<<<<

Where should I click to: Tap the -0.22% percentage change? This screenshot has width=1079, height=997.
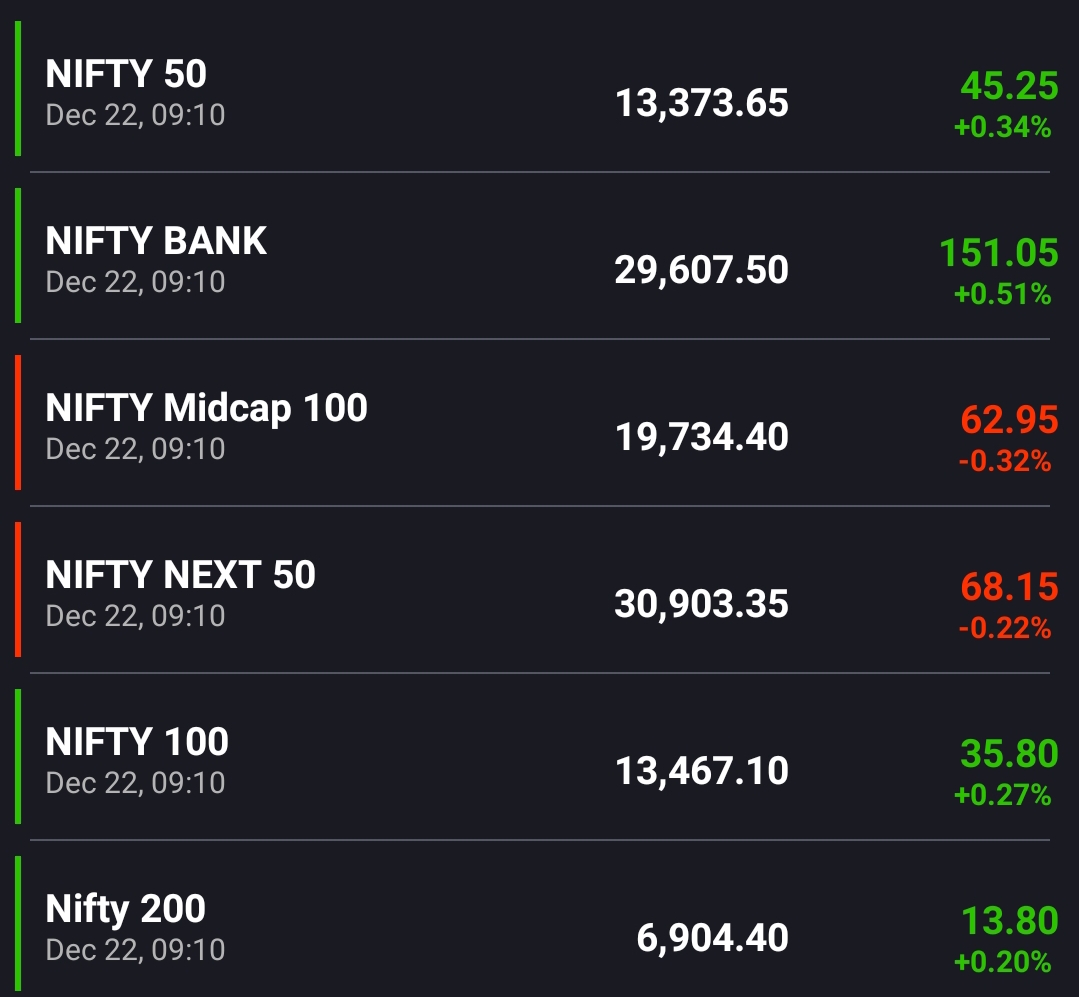[x=1004, y=629]
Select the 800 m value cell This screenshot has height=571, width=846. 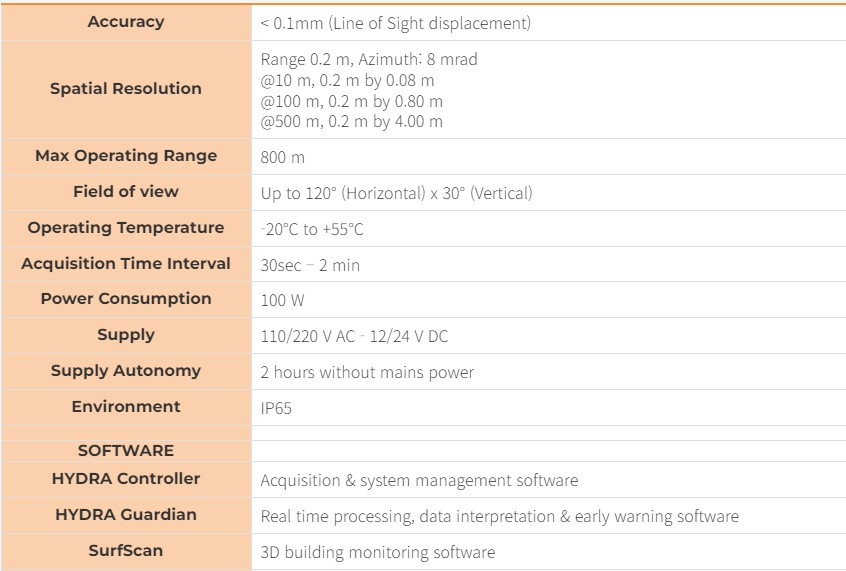click(283, 157)
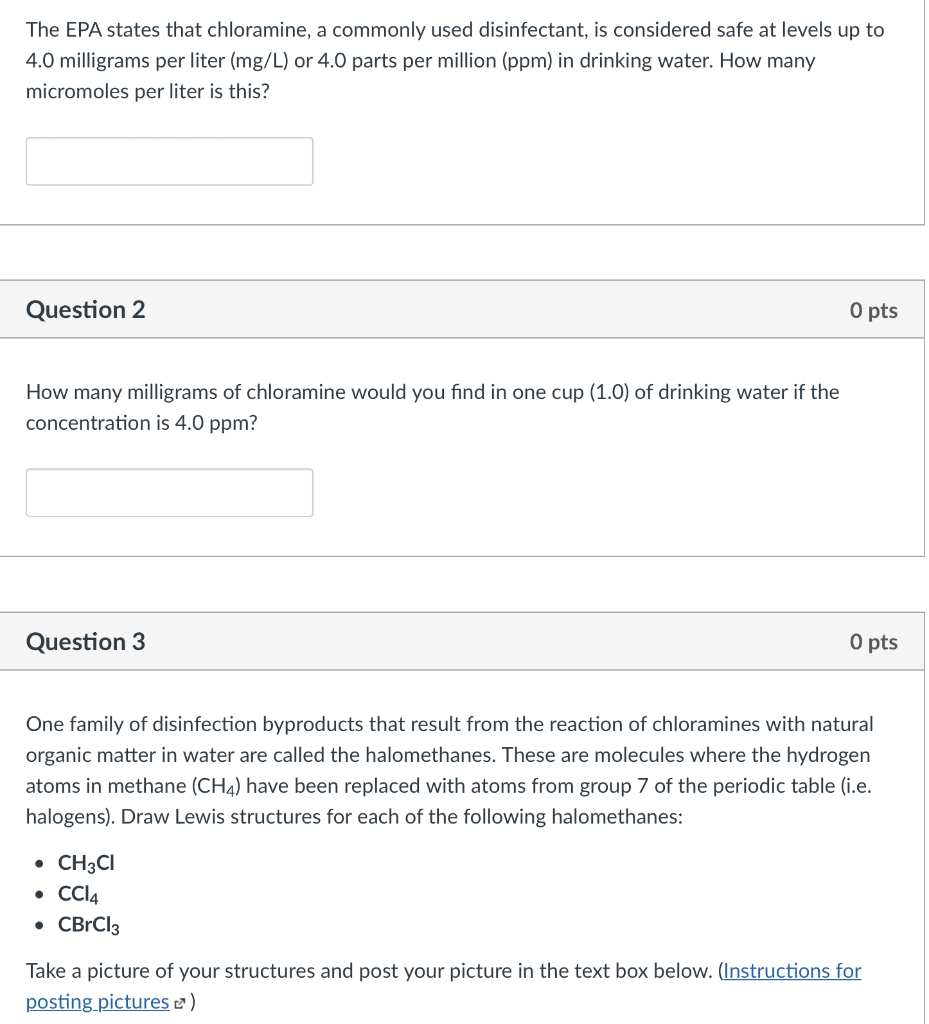Click the 0 pts label for Question 3

pyautogui.click(x=874, y=641)

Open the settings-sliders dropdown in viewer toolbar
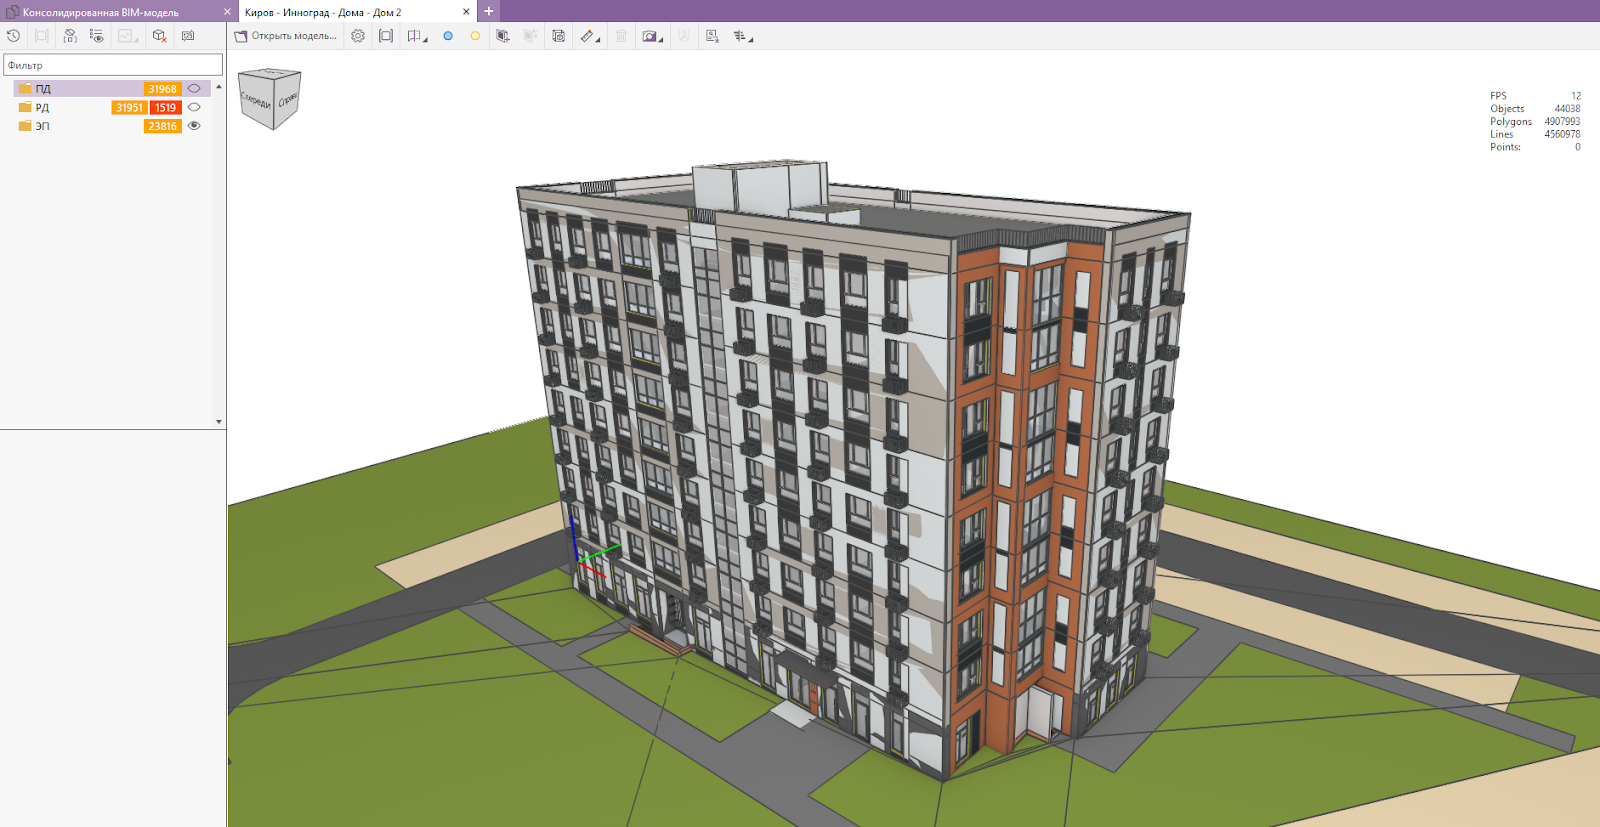click(741, 36)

>>>>

The line containing "Open the settings-sliders" and every line after it, through the end of the records, are what you should retype exactly. Do not include the pictures.

#### OUTPUT OF THE TASK:
Open the settings-sliders dropdown in viewer toolbar
click(741, 36)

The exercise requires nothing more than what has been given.